■ What the task asks ■
In the article below on Ohio public library funding, how much money would the state's new proposal cut from the Public Library Fund?

Mike Penrod remembers one library patron who visited the library every day for six months during a recession.
Penrod, the Wood County District Public Library director, said she spent six months applying for jobs using the library’s computers, eating lunch with employees and getting help from librarians.
Now, Penrod is worried that the resources that the libraries have offered communities for years won’t be as readily available if Ohio’s new proposal to cut $100 million from the state’s Public Library Fund gets signed into law.
The Wood County District Public Library in Bowling Green would lose approximately 60% of its funding if this bill went into effect.
“(The fund) is 60% of my tax revenue, 60% of my budget, and not having the Public Library Fund puts all of that into question,” Penrod said.
The new bill, H.B 96, would change public library funding from a consistent allocation of state tax money to a fixed line in a budget that could decrease after 2026.

■ Entries provided ■

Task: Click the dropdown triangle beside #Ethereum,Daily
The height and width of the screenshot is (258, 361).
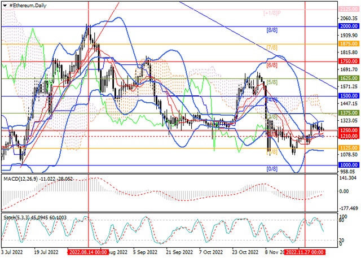Action: [x=4, y=5]
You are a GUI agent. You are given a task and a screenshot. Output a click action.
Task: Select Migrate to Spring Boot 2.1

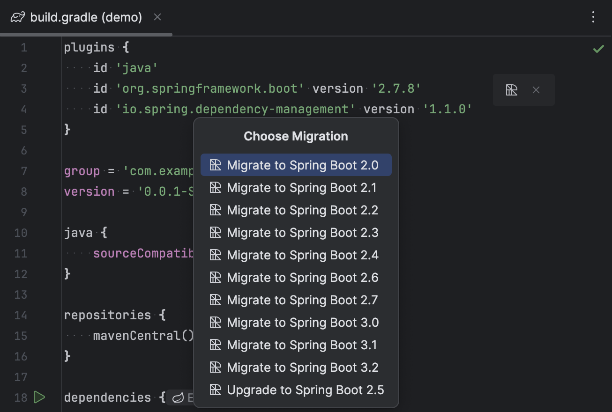[x=301, y=187]
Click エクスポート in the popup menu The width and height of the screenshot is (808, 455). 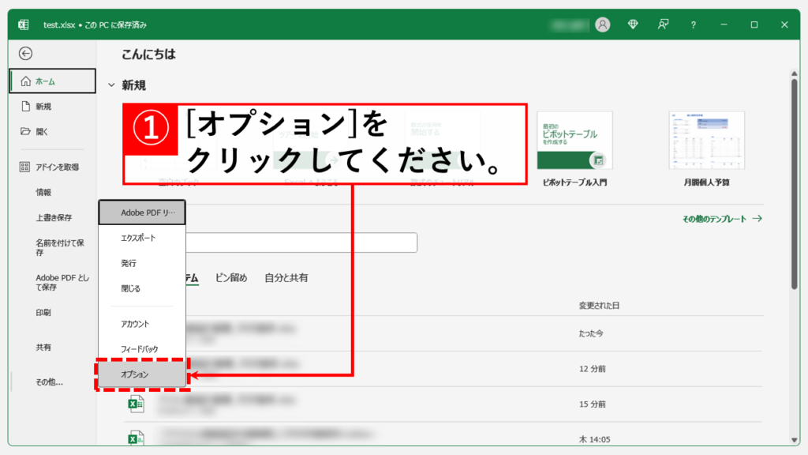pos(138,238)
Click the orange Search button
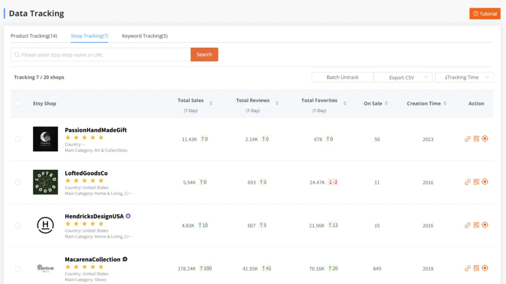 click(204, 55)
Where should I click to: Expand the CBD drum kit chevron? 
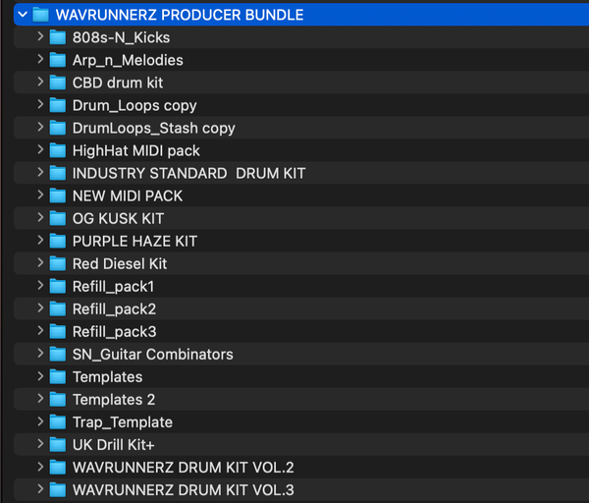(40, 83)
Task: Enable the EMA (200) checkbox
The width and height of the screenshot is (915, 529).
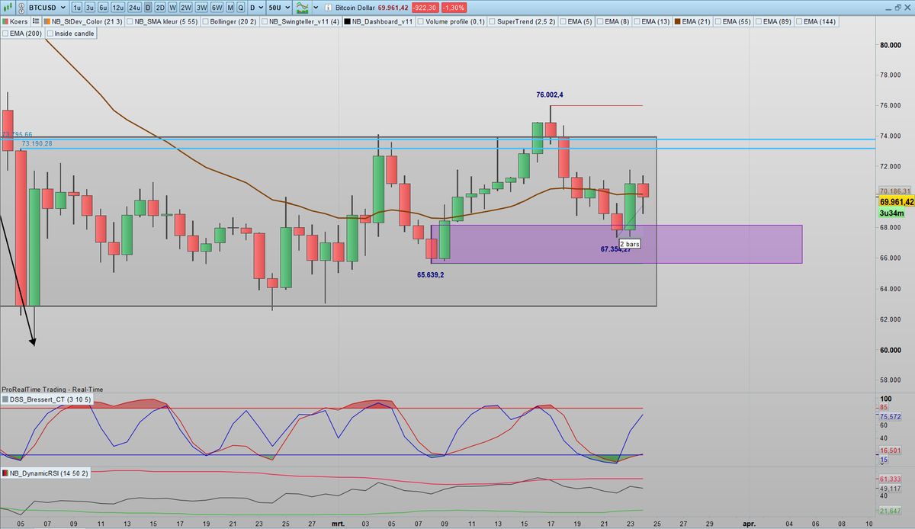Action: 7,33
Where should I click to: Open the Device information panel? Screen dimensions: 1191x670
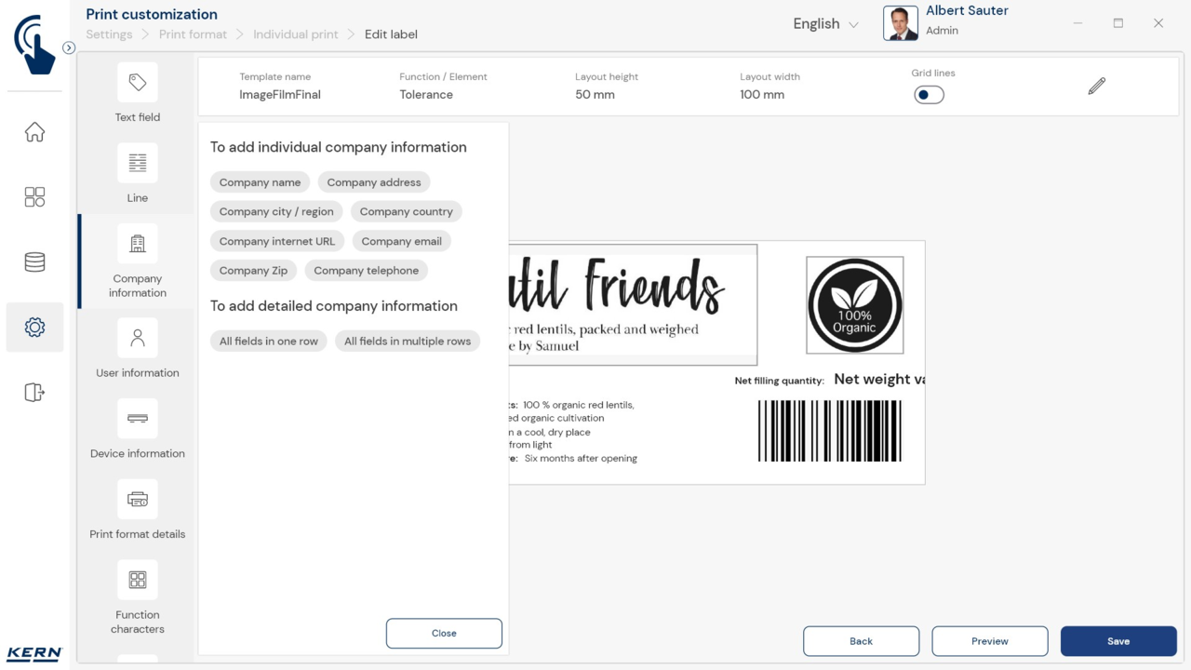[x=138, y=430]
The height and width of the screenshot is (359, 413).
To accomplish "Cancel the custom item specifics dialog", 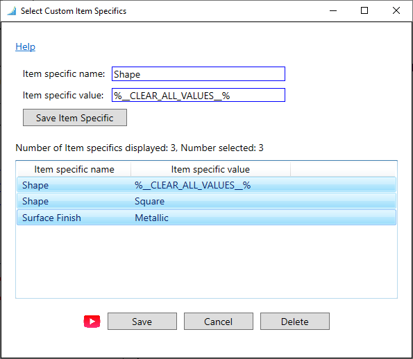I will click(219, 321).
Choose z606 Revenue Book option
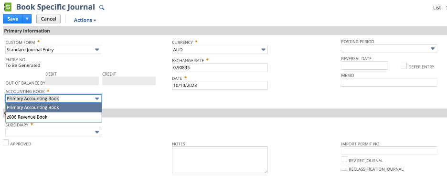The width and height of the screenshot is (447, 177). [53, 117]
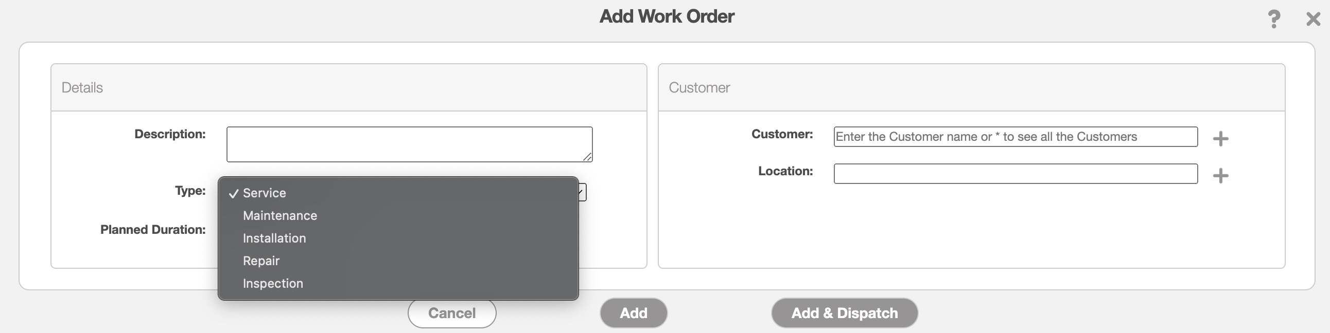
Task: Select Service from the Type list
Action: coord(264,193)
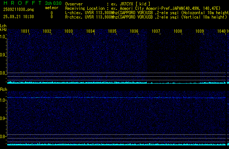The image size is (229, 149).
Task: Click the Lch 0.9 kHz axis label
Action: click(3, 55)
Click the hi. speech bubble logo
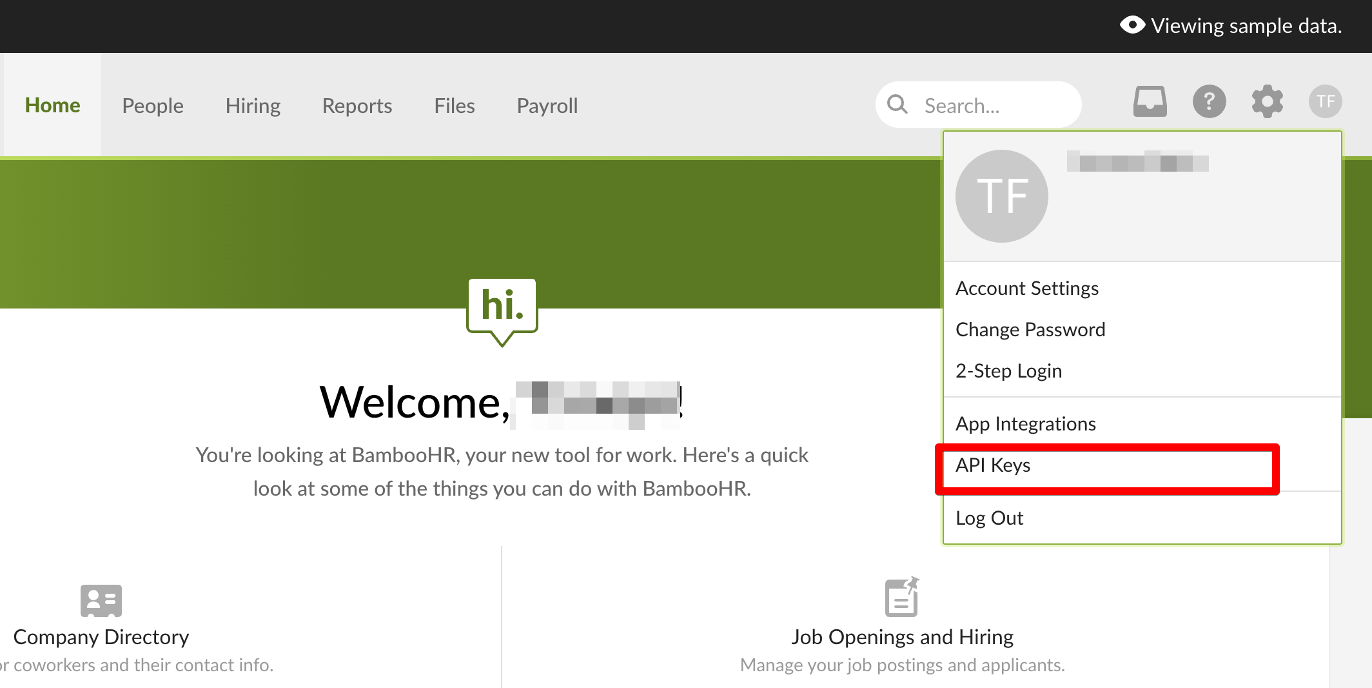The width and height of the screenshot is (1372, 688). coord(502,309)
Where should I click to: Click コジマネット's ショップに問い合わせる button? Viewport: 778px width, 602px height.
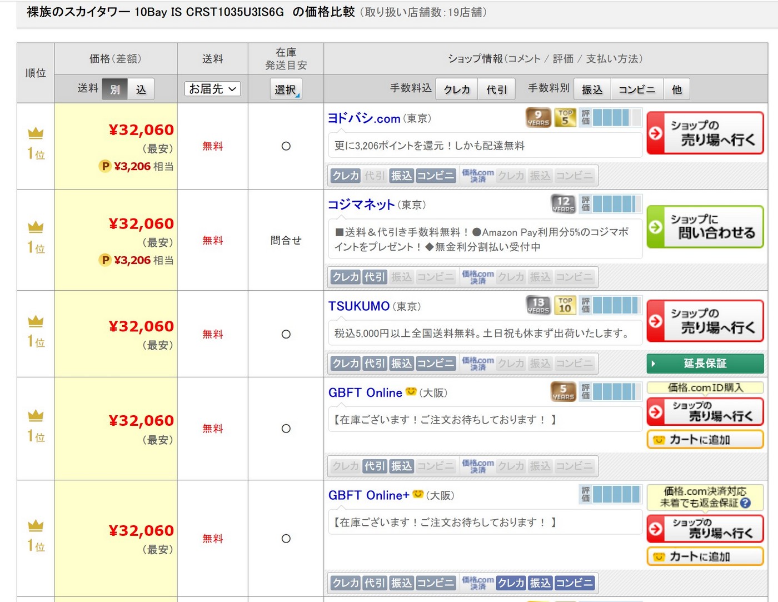pos(705,227)
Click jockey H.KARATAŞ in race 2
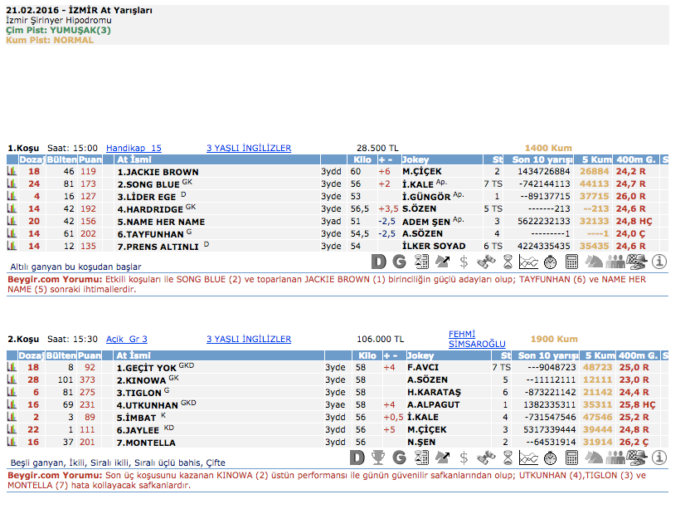 433,392

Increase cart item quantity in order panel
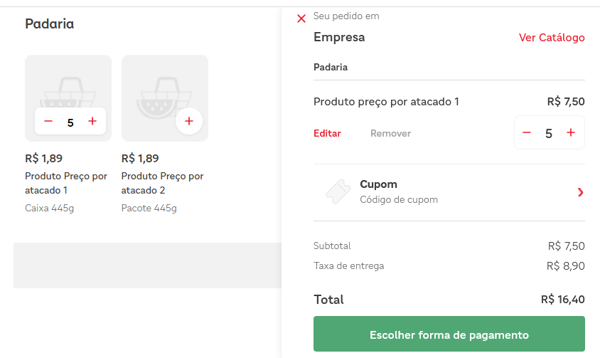pyautogui.click(x=570, y=133)
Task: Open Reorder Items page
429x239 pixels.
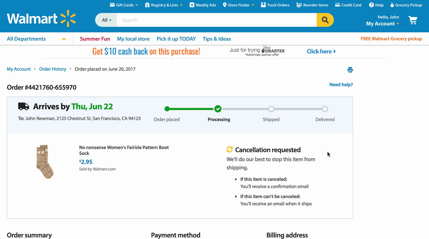Action: coord(312,5)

■ Response area ■
$100 million